▸ What is required
Look through the entries. Copy each line that has the word "gear".

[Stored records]

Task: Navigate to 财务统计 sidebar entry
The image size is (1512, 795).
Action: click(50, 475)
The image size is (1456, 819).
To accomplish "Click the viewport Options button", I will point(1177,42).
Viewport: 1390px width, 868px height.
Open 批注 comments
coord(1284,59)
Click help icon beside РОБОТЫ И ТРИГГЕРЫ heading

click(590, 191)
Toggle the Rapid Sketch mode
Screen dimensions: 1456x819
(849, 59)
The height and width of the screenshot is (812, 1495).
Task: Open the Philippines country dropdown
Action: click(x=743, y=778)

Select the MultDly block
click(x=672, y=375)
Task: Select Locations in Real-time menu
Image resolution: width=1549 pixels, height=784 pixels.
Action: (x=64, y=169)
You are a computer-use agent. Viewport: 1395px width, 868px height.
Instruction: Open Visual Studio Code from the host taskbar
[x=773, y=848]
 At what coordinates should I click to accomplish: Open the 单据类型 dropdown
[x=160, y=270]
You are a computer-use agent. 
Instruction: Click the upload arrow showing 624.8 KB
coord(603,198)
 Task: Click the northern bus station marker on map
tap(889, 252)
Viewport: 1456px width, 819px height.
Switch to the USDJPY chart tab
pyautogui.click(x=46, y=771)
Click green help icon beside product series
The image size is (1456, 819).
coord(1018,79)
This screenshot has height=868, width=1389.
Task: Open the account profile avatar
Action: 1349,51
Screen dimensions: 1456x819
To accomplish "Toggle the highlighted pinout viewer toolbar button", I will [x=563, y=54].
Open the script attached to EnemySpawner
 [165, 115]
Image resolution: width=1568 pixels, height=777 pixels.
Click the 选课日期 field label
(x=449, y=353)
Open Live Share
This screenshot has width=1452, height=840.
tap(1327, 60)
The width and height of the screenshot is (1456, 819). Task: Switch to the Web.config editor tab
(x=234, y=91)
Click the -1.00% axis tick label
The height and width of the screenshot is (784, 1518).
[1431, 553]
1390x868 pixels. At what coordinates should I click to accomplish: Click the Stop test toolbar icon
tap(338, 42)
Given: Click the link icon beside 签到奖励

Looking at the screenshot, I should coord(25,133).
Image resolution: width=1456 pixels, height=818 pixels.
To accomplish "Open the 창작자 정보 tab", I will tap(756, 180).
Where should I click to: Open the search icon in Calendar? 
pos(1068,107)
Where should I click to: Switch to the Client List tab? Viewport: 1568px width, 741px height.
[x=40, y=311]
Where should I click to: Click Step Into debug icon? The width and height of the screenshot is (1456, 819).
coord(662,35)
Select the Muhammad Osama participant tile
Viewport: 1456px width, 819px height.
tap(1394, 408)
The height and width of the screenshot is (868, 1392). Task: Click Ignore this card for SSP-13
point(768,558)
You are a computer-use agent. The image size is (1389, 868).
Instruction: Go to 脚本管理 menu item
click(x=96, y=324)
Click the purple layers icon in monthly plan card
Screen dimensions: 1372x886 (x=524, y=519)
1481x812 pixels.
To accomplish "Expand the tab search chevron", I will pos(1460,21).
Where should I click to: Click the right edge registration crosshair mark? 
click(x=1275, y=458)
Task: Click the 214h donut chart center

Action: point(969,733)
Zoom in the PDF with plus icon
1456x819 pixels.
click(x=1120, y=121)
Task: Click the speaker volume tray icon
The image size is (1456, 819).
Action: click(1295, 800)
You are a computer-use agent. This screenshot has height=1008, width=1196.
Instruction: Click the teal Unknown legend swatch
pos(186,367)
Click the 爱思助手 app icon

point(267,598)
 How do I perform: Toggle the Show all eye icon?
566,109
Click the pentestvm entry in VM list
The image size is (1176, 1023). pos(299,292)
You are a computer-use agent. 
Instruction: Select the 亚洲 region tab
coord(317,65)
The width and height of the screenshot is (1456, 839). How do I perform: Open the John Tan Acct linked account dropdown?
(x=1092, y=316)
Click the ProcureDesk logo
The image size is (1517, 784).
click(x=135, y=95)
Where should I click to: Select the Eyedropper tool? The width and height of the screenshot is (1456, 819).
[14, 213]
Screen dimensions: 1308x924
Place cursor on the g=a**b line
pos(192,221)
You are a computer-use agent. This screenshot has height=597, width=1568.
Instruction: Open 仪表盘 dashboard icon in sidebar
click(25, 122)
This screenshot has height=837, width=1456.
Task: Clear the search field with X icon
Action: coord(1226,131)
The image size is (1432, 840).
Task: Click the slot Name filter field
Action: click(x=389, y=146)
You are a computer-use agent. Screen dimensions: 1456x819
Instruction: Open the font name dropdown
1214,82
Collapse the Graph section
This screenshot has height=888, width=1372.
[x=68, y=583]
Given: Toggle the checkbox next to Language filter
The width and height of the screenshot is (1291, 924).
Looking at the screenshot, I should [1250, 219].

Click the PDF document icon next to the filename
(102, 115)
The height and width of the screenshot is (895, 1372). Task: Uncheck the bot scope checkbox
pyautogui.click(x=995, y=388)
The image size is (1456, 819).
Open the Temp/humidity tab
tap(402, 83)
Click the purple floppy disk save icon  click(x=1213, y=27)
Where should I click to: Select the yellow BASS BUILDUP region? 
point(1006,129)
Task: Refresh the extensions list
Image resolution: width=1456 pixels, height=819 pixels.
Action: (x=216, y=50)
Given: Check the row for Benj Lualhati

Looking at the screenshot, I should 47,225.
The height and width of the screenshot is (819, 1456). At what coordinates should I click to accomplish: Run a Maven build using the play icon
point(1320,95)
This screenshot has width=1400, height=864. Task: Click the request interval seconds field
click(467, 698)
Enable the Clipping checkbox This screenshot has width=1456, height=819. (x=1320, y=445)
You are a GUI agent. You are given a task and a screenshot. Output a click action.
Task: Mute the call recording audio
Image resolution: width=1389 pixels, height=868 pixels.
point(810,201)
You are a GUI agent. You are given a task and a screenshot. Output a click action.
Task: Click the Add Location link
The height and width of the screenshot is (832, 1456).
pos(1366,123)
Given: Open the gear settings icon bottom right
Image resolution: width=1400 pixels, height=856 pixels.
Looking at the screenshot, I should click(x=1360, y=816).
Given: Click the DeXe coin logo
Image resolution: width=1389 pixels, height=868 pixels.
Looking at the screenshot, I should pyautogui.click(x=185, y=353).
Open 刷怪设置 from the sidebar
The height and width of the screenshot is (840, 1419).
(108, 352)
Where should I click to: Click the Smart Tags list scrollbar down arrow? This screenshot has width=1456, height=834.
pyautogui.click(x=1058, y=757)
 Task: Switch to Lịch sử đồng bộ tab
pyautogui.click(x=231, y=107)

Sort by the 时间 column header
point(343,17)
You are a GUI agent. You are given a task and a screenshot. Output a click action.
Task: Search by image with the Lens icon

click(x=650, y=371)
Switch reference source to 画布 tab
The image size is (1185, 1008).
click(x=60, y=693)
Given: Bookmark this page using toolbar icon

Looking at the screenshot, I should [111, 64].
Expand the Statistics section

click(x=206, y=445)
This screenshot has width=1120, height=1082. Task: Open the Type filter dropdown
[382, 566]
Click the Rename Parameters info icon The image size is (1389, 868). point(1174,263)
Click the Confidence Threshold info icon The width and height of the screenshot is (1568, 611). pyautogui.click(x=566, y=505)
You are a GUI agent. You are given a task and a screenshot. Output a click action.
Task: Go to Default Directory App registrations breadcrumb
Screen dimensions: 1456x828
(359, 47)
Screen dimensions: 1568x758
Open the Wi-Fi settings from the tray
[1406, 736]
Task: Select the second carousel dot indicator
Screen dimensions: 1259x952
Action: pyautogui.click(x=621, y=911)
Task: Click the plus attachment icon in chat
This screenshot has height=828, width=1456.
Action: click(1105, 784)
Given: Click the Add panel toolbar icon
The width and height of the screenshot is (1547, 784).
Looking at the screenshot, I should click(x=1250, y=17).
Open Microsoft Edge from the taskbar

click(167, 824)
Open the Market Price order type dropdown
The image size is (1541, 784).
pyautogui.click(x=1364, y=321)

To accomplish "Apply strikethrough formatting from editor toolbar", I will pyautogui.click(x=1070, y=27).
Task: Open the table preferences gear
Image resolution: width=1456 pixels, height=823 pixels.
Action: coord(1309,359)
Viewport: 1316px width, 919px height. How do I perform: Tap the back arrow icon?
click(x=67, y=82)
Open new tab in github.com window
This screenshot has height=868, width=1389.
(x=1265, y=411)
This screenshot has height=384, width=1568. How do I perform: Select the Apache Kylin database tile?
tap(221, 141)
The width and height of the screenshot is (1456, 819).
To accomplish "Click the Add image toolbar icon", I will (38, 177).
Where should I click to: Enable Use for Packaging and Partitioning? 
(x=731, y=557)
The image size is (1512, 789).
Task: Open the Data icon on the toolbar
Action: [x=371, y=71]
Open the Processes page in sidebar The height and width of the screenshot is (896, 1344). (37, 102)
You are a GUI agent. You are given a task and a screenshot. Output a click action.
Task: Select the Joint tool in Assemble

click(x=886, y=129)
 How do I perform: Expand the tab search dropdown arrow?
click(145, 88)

▸ Response to this exercise
Given: Open the gear settings icon bottom right
Task: Open the table preferences gear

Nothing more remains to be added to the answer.